About this task.
For the data that follows, print the line with "This screenshot has height=812, width=1503.", the line with "the 利用マニュアル help", and all lines between them, exactly as they stand. Omit pictures and add nothing.

··· Records for the exercise

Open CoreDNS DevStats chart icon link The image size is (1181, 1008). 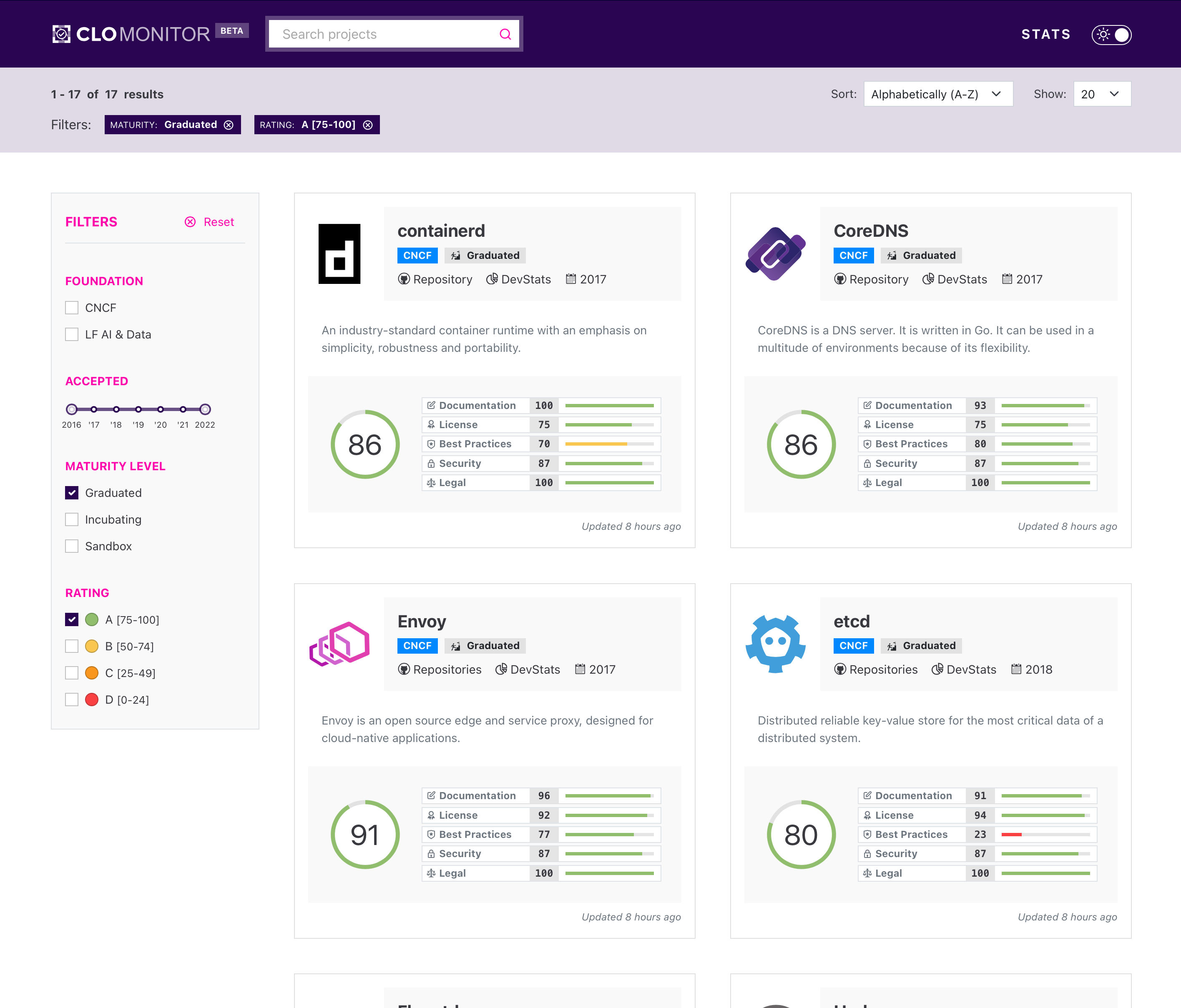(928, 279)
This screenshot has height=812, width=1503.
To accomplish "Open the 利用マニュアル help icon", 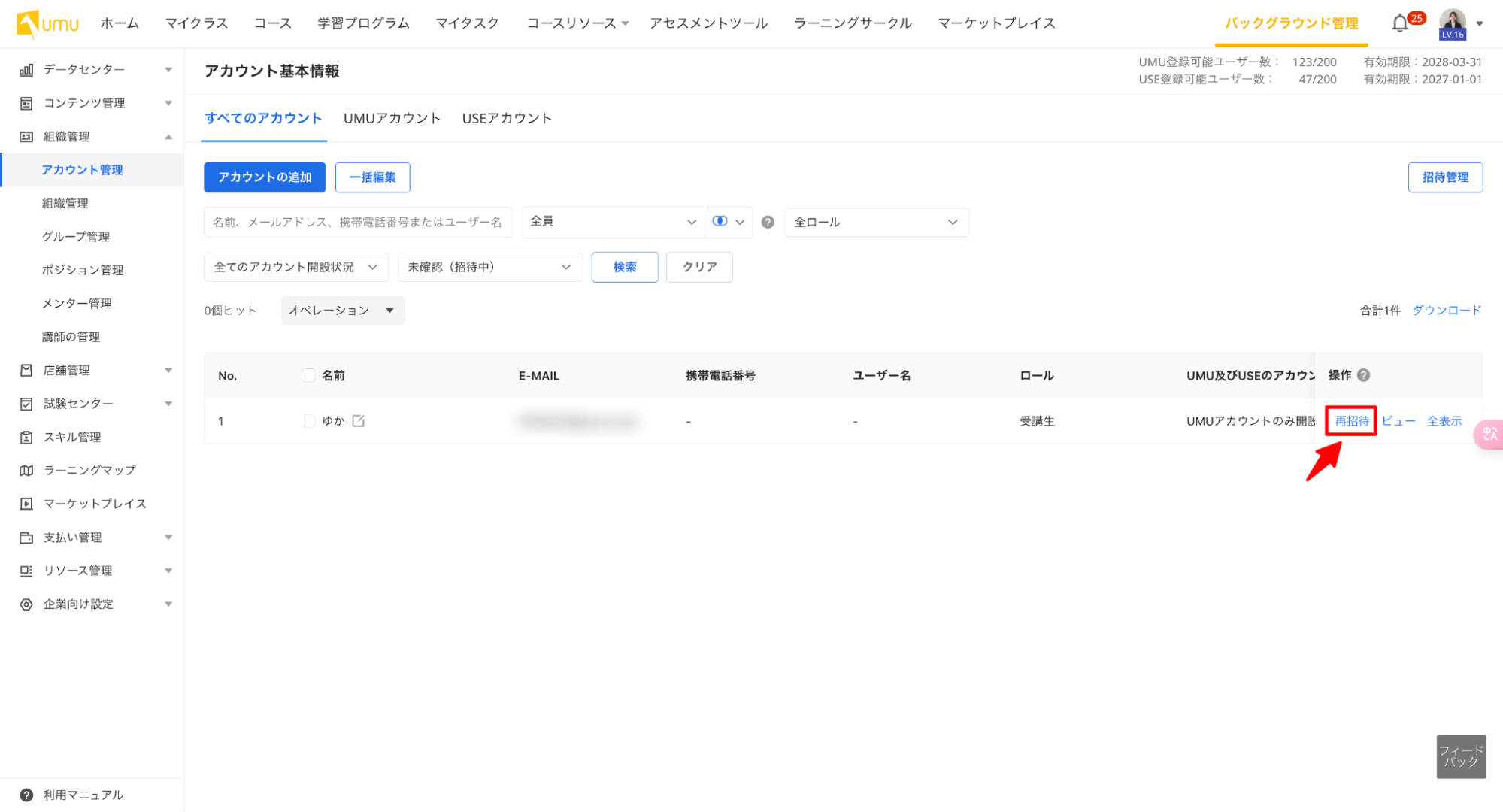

······
··· Records for the exercise

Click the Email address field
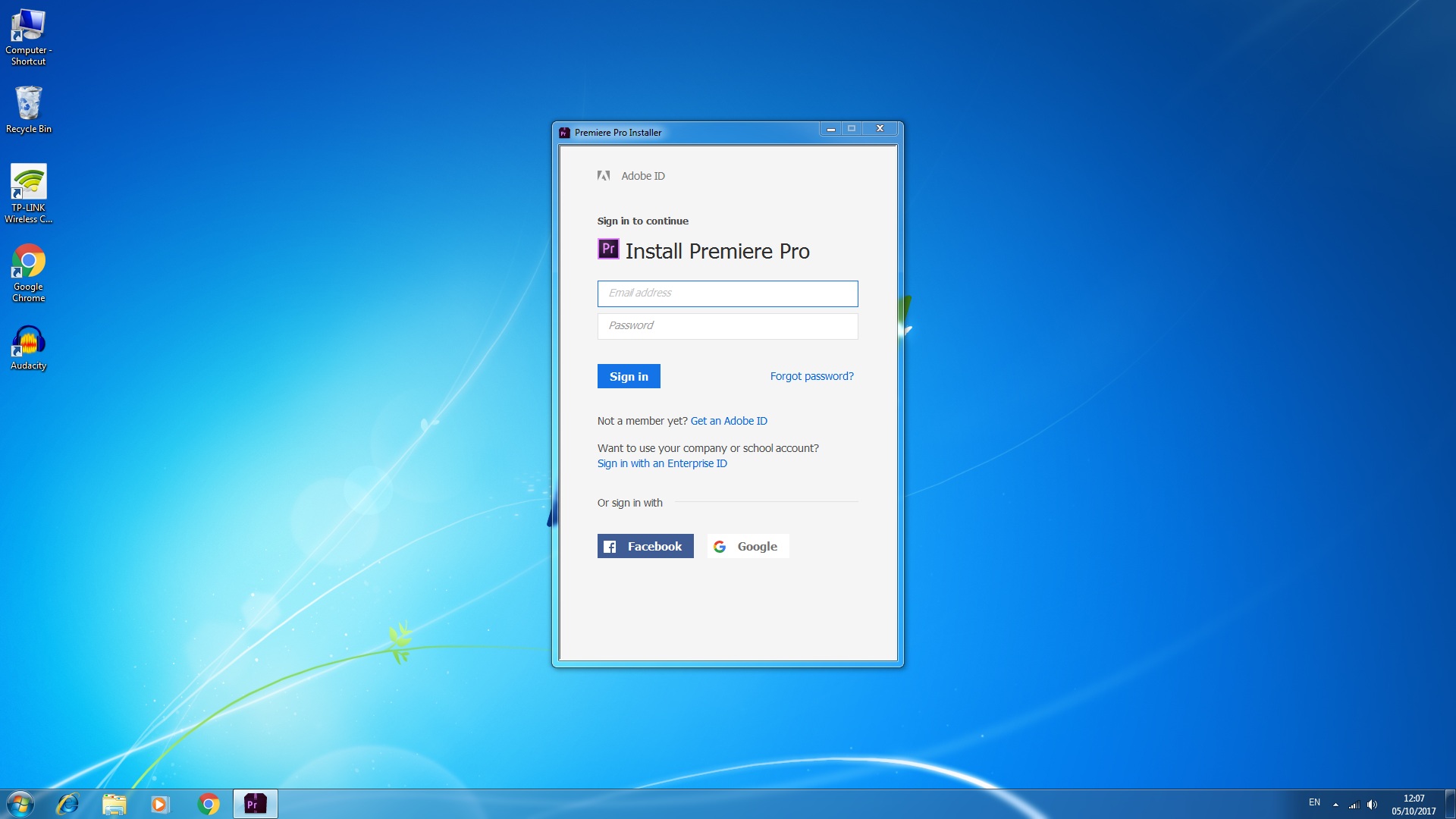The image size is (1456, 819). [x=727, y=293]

······
··· Records for the exercise

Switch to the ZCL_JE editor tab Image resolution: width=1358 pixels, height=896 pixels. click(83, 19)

······

Task answer.
This screenshot has height=812, width=1503.
To accomplish "Open the 利用マニュアル help icon", 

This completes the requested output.